Well, if you were called on to read today’s chapter aloud (II Chronicles 20), it certainly starts with some fancy names to stumble over. So, before I even got to verse 2, I already had to do a little research to really understand things. To set the stage for us, let’s read verse 1 and get a bit of a picture of who our characters are:
“After this, the Moabites and Ammonites with some of the Meunites came to wage war against Jehoshaphat” (2 Chronicles 20:1)
Both the Moabites and Ammonites were pagan idolatrous people, and both were started through the incestuous relationship of Lot and his daughter in Genesis 19. While somewhat “related” to Israel since Lot was Abraham’s nephew, unfortunately they did not worship the same God, and in turn, God had given Israel warnings not to marry from their nations and not to adopt their customs or their gods. Moabites worshipped Baal. The Ammonites worshipped Milcom and Molech and were known for cruelty and infant sacrifice to Molech. And the Meunites seem to be an Arab tribe that was another enemy to Israel/Judah.

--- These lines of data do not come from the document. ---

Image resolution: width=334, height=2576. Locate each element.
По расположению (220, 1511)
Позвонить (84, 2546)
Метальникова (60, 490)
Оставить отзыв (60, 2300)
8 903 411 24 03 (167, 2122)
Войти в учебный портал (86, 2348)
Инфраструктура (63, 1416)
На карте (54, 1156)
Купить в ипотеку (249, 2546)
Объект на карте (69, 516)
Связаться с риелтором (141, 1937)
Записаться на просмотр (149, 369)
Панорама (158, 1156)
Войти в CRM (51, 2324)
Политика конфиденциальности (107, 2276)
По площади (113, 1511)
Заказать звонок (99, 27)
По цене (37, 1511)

So, pretty much in this chapter, there are a bunch of enemies waging war against Judah. Things don’t look good. The men, women, and children of Judah have gathered together. Often when this happened it would have been for a feast or celebration. But, not this time. They were scared and according to verse 4,
“The people of Judah came together to seek help from the Lord; indeed, they came from every town in Judah to seek him”
Verses 5-12 show us how they sought God with Jehosophat leading them in fervent prayer. And then God sends his spirit upon Jehaziel who says something in verse 15 to lift some spirits,
“Listen, King Jehoshaphat and all who live in Judah and Jerusalem! This is what the Lord says to you: ‘Do not be afraid or discouraged because of this vast army. For the battle is not yours, but God’s.”

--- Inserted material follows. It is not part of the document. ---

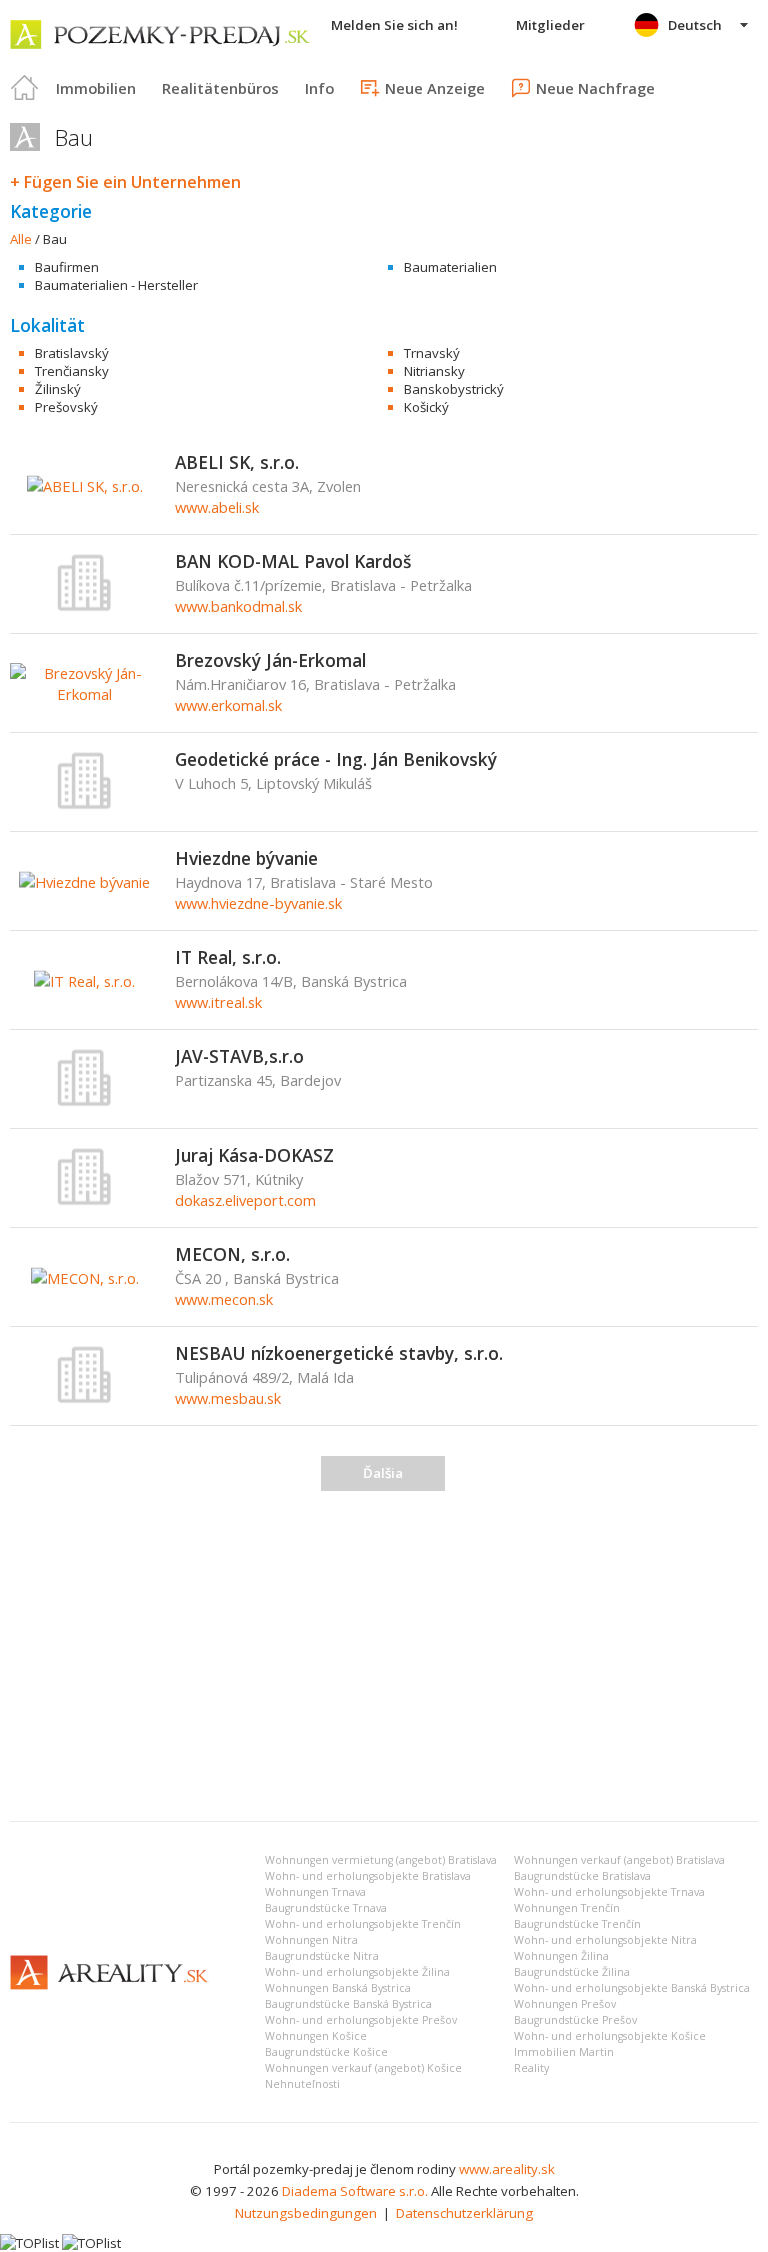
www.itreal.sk (218, 1002)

As you read the rest, you’ll see that this story does have a happy ending and the people finally get their celebration and chance to whip out the harps and lyres! But, not because of them or for them. It was because of God and for God.
“The fear of God came on all the surrounding kingdoms when they heard how the Lord had fought against the enemies of Israel. 30 And the kingdom of Jehoshaphat was at peace, for his God had given him rest on every side.”
There are some big enemies of God’s people today and we are living in a land full of other gods. Some are overt like the growing voice of Satan worshippers, modern paganism, and certainly some sorrowful practices with the way we treat infant life. But, others are far more subtle and creep in through media, entertainment, politics, education, and a general trend away from scriptures and the words of a sovereign God to relying on our own feelings and self-reliance . I doubt many would look at America or most Christian organizations and see a people set apart worshipping the one true God. The other gods are here. The adopted customs are here. The enemies are here. And in order to be rescued, it doesn’t require us investing in stockpiles of food and weapons. Instead, it takes fervent prayer and intentional seeking of the God who fights our battles and the one who is worthy of the glory He deserves.
Questions for reflection and discussion
- What enemies of God and His ways do you see in our world today? What is the danger in not recognizing these as enemies?
- What do you do first when confronted by enemies or facing the unknown? What did Jehoshaphat do?
- Reread Jehoshaphat’s prayer. What does he include besides just asking for help? How does he ask for help? How can you incorporate these into your prayer life?
- What did Jehoshaphat send to the front of the army? Why? What was happening at the same time that God was setting up ambushes against the enemy (vs 22)? How can you employ this powerful tactic in your battle plans?